Randomized heuristic repair for large-scale multidimensional knapsack problem
Jean P. Martins
TL;DR
This study tackles large-scale multidimensional knapsack problems (MKP) by enhancing the deterministic Chu & Beasley heuristic repair with a randomized, efficiency-group approach. It defines efficiency groups via rounding of dual-based efficiencies $e_j^{\text{dual}} = p_j / \sum_i \lambda_i w_{ij}$ and introduces two randomization operators (rg-swap and rg-shuffle) to explore item orderings without undermining the quality signal. Four variants, controlled by rounding level $d$ and operator type, are evaluated against the original CBGA on 270+ MKP instances, showing faster convergence and often smaller gaps to the best-known solutions, with occasional attainment of the best-known result. The work provides a practical mechanism to balance exploitation and exploration in large-scale MKP metaheuristics, highlighting interesting directions for parameter interaction analysis and integration with local search.
Abstract
The multidimensional knapsack problem (MKP) is an NP-hard combinatorial optimization problem whose solution is determining a subset of maximum total profit items that do not violate capacity constraints. Due to its hardness, large-scale MKP instances are usually a target for metaheuristics, a context in which effective feasibility maintenance strategies are crucial.

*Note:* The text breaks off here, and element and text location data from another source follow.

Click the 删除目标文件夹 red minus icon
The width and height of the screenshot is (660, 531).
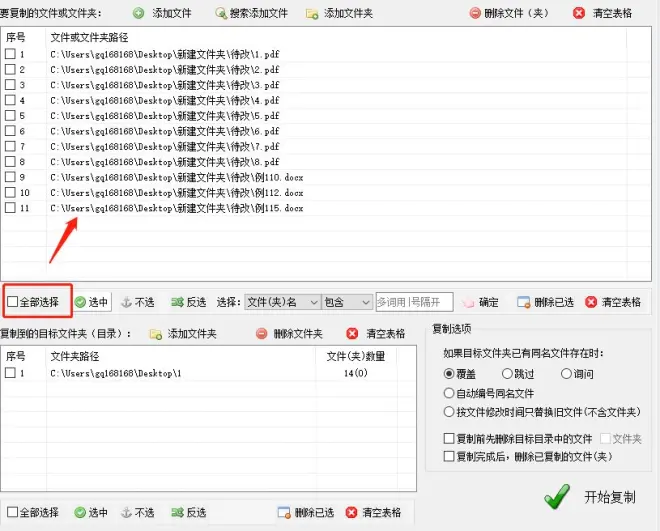pos(262,333)
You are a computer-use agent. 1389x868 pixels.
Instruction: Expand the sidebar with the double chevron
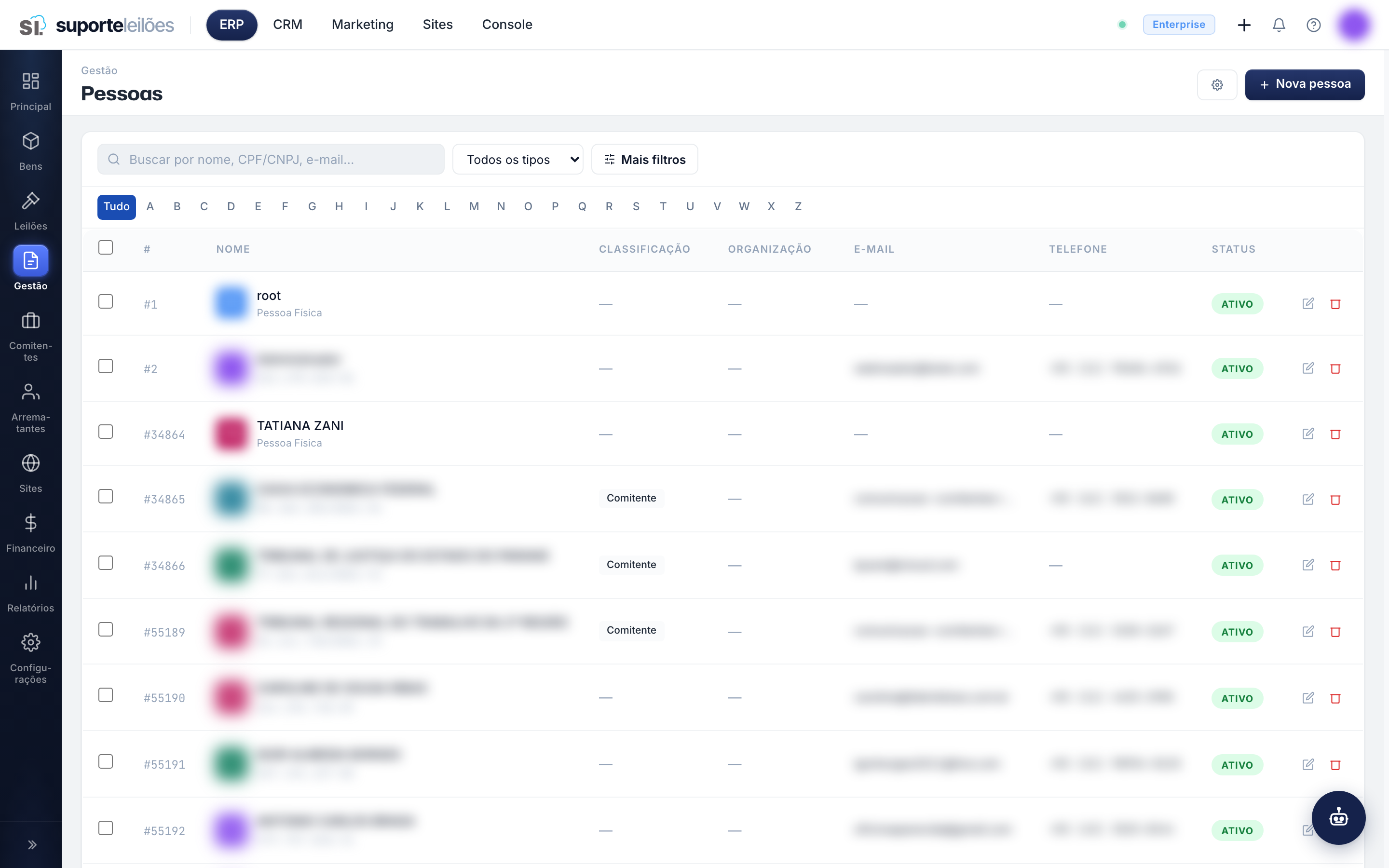[31, 844]
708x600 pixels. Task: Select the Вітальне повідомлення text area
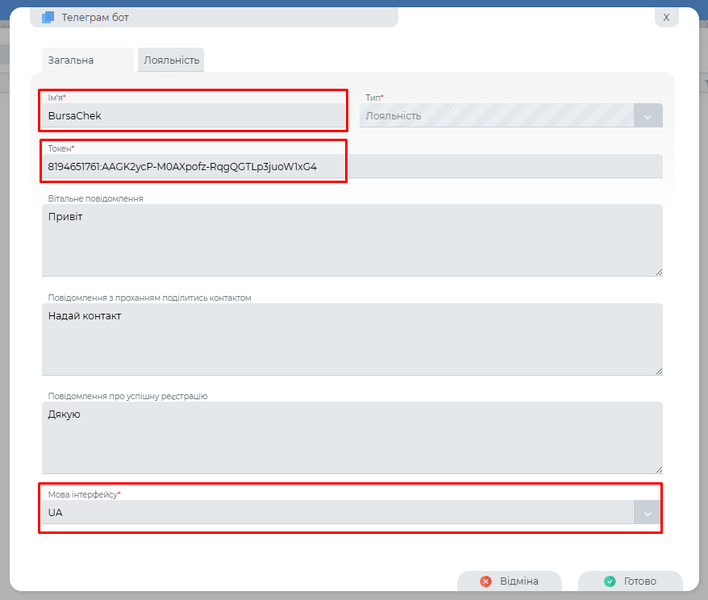[x=351, y=240]
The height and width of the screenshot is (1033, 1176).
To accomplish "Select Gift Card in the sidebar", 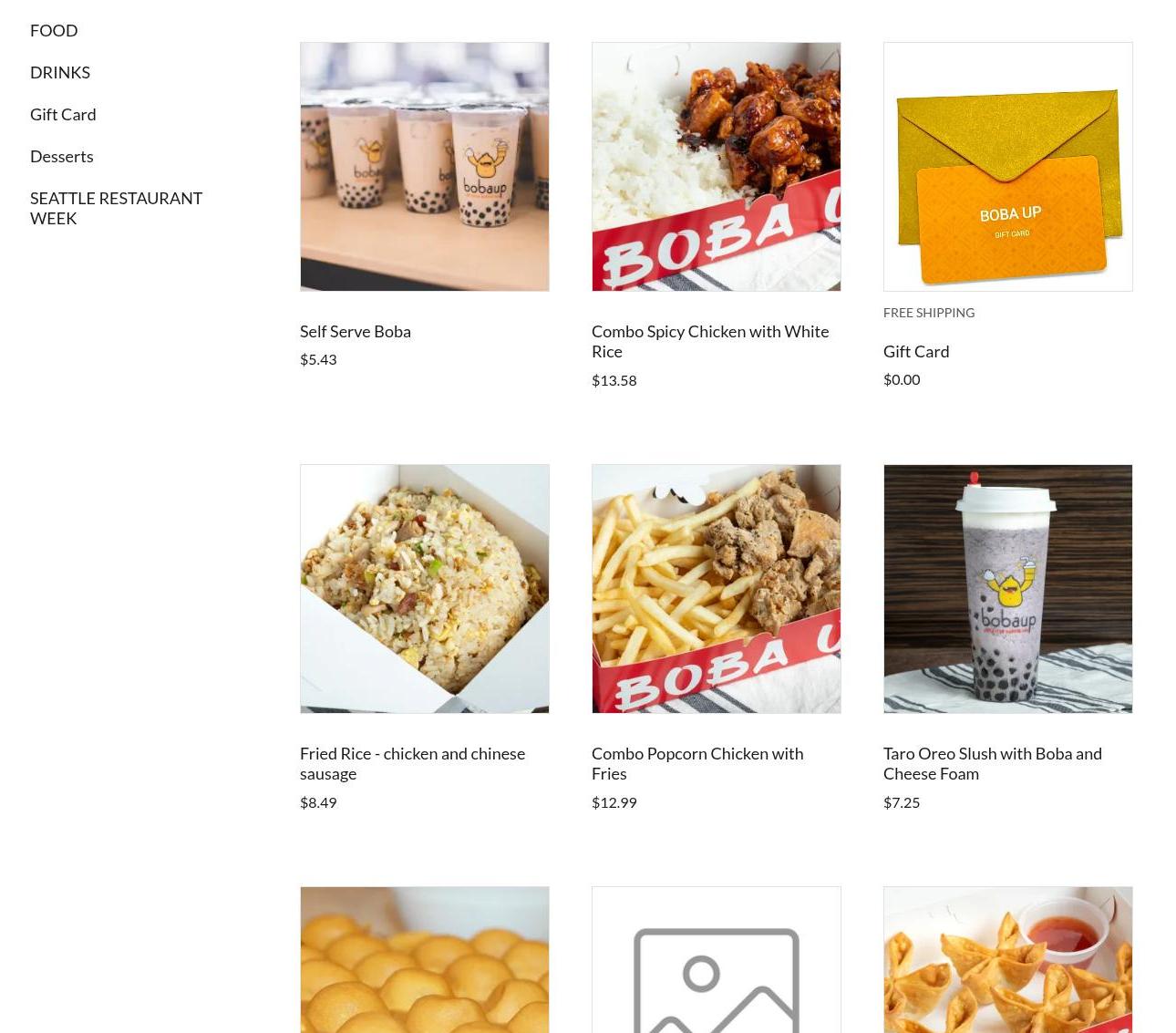I will point(63,114).
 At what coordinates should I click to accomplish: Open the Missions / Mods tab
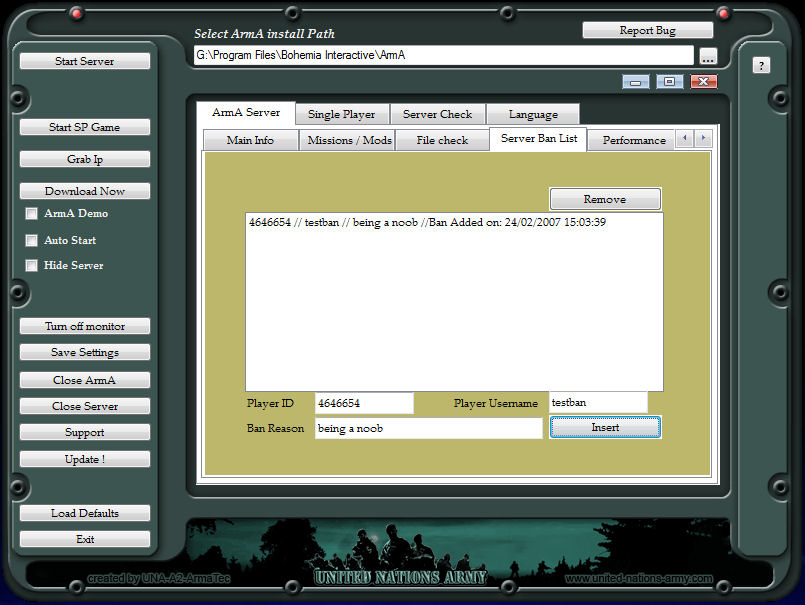click(349, 140)
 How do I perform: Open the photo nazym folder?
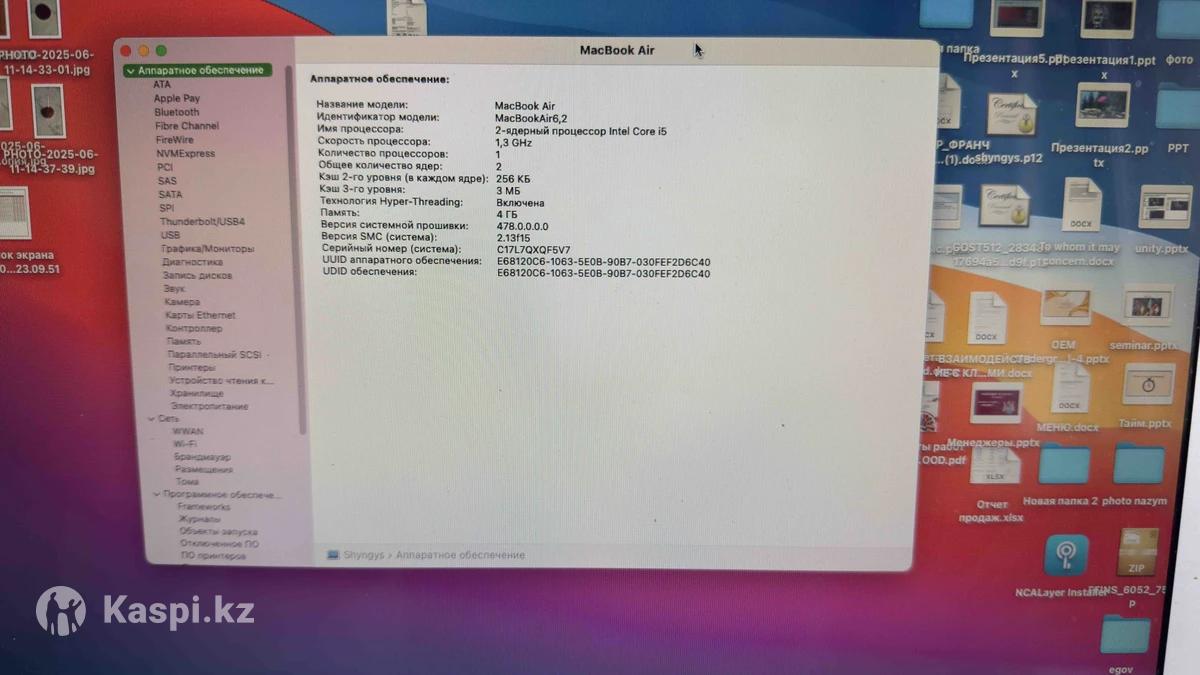click(x=1138, y=466)
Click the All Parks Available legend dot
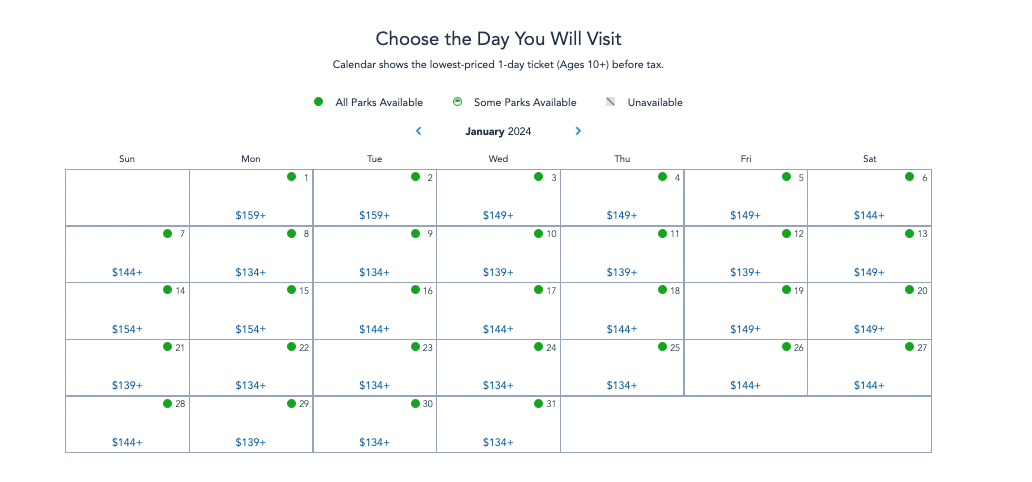 [x=319, y=102]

In 1998, Chu and Beasley proposed an effective heuristic repair that is still relevant for recent metaheuristics. However, due to its deterministic nature, the diversity of solutions such heuristic provides is insufficient for long runs. As a result, the search for new solutions ceases after a while. This paper proposes an efficiency-based randomization strategy for the heuristic repair that increases the variability of the repaired solutions without deteriorating quality and improves the overall results.